• _The data_:
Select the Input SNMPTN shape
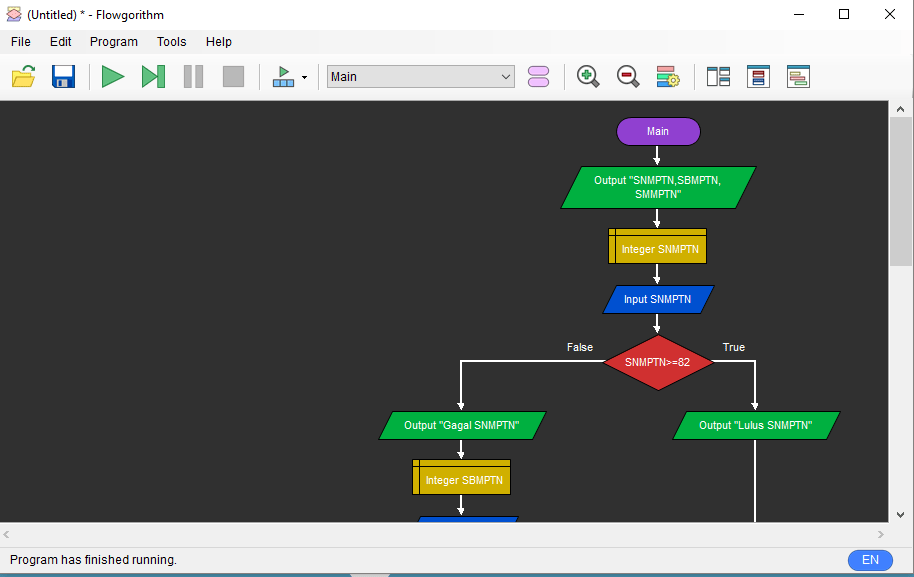[x=657, y=300]
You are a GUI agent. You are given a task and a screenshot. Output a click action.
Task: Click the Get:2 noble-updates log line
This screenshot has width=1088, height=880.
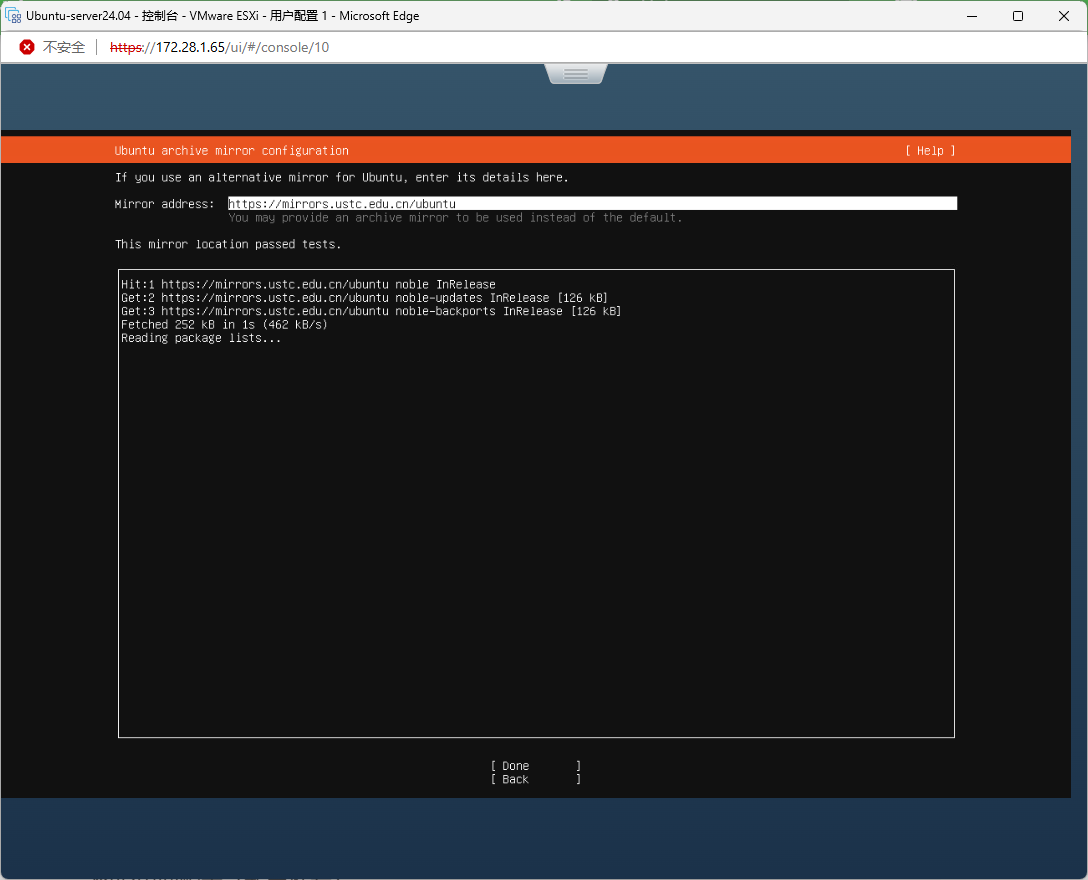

• _Task requirements_: Isolate each line of the listing above that includes "screenshot". Copy it.

• _Reply_:
You are a GUI agent. You are given a task and a screenshot. Output a click action.
This screenshot has width=1088, height=880.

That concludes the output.